Background: Curative resection is the treatment of choice for gastric cancer, but it is unclear whether this operation should include an extended (D2) lymph-node dissection, as recommended by the Japanese medical community, or a limited (D1) dissection. We conducted a randomized trial in 80 Dutch hospitals in which we compared D1 with D2 lymph-node dissection for gastric cancer in terms of morbidity, postoperative mortality, long-term survival, and cumulative risk of relapse after surgery.
Methods: Between August 1989 and July 1993, a total of 996 patients entered the study. Of these patients, 711 (380 in the D1 group and 331 in the D2 group) underwent the randomly assigned treatment with curative intent, and 285 received palliative treatment. The procedures for quality control included instruction and supervision in the operating room and monitoring of the pathological results.
Results: Patients in the D2 group had a significantly higher rate of complications than did those in the D1 group (43 percent vs. 25 percent, P<0.001), more postoperative deaths (10 percent vs. 4 percent, P= 0.004), and longer hospital stays (median, 16 vs. 14 days; P<0.001). Five-year survival rates were similar in the two groups: 45 percent for the D1 group and 47 percent for the D2 group (95 percent confidence interval for the difference, -9.6 percent to +5.6 percent). The patients who had R0 resections (i.e., who had no microscopical evidence of remaining disease), excluding those who died postoperatively, had cumulative risks of relapse at five years of 43 percent with D1 dissection and 37 percent with D2 dissection (95 percent confidence interval for the difference, -2.4 percent to +14.4 percent).
Conclusions: Our results in Dutch patients do not support the routine use of D2 lymph-node dissection in patients with gastric cancer.

========================================

→ **Task requirements**
Reproduce the passage of the gastric cancer trial abstract between "Background: Curative resection" and "the pathological results.", inclusive.

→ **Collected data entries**
========================================

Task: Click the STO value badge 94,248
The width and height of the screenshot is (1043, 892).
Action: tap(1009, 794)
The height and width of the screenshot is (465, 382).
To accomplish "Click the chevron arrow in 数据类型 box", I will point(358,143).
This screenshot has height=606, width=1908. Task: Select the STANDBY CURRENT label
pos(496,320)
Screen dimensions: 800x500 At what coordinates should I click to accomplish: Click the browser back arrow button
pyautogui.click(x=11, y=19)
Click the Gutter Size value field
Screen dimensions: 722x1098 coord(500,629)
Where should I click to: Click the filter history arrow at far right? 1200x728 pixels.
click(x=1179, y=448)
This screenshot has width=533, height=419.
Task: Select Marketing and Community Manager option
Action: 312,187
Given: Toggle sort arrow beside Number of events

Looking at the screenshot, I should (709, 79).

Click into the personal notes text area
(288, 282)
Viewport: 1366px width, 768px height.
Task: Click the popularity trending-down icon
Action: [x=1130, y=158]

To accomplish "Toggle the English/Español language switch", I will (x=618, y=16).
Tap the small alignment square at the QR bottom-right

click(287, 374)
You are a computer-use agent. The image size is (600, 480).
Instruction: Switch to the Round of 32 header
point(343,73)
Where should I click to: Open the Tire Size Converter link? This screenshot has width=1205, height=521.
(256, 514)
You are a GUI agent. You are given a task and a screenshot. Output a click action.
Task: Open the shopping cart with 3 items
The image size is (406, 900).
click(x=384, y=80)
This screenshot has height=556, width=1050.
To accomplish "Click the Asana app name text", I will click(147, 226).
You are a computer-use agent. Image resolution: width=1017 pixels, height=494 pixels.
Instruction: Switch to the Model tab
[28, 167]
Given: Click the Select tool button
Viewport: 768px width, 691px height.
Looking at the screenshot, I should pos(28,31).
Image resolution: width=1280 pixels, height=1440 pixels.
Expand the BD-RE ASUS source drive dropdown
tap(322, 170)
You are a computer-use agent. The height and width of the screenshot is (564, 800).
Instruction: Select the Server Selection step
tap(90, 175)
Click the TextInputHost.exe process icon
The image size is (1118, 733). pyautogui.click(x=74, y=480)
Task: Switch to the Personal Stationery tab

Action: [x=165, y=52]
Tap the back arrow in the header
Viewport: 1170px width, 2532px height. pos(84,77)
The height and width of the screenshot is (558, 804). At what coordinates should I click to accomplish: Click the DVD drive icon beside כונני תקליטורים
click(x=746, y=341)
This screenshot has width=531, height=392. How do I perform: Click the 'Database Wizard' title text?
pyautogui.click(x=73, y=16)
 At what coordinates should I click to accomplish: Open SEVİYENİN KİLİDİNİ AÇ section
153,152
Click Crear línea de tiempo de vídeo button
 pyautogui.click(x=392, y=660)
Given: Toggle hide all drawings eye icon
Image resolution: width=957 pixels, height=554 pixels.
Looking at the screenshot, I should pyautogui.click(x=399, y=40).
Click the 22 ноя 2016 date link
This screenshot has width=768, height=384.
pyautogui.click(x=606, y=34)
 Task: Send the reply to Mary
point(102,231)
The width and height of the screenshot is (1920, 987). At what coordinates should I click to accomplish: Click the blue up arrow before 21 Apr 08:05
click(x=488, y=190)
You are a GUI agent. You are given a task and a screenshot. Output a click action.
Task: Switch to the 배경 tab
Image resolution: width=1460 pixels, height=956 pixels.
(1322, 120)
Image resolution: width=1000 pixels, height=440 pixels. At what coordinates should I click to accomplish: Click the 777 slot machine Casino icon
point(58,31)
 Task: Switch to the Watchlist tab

========================================

→ **Output for this task**
Background: Curative resection is the treatment of choice for gastric cancer, but it is unclear whether this operation should include an extended (D2) lymph-node dissection, as recommended by the Japanese medical community, or a limited (D1) dissection. We conducted a randomized trial in 80 Dutch hospitals in which we compared D1 with D2 lymph-node dissection for gastric cancer in terms of morbidity, postoperative mortality, long-term survival, and cumulative risk of relapse after surgery.
Methods: Between August 1989 and July 1993, a total of 996 patients entered the study. Of these patients, 711 (380 in the D1 group and 331 in the D2 group) underwent the randomly assigned treatment with curative intent, and 285 received palliative treatment. The procedures for quality control included instruction and supervision in the operating room and monitoring of the pathological results.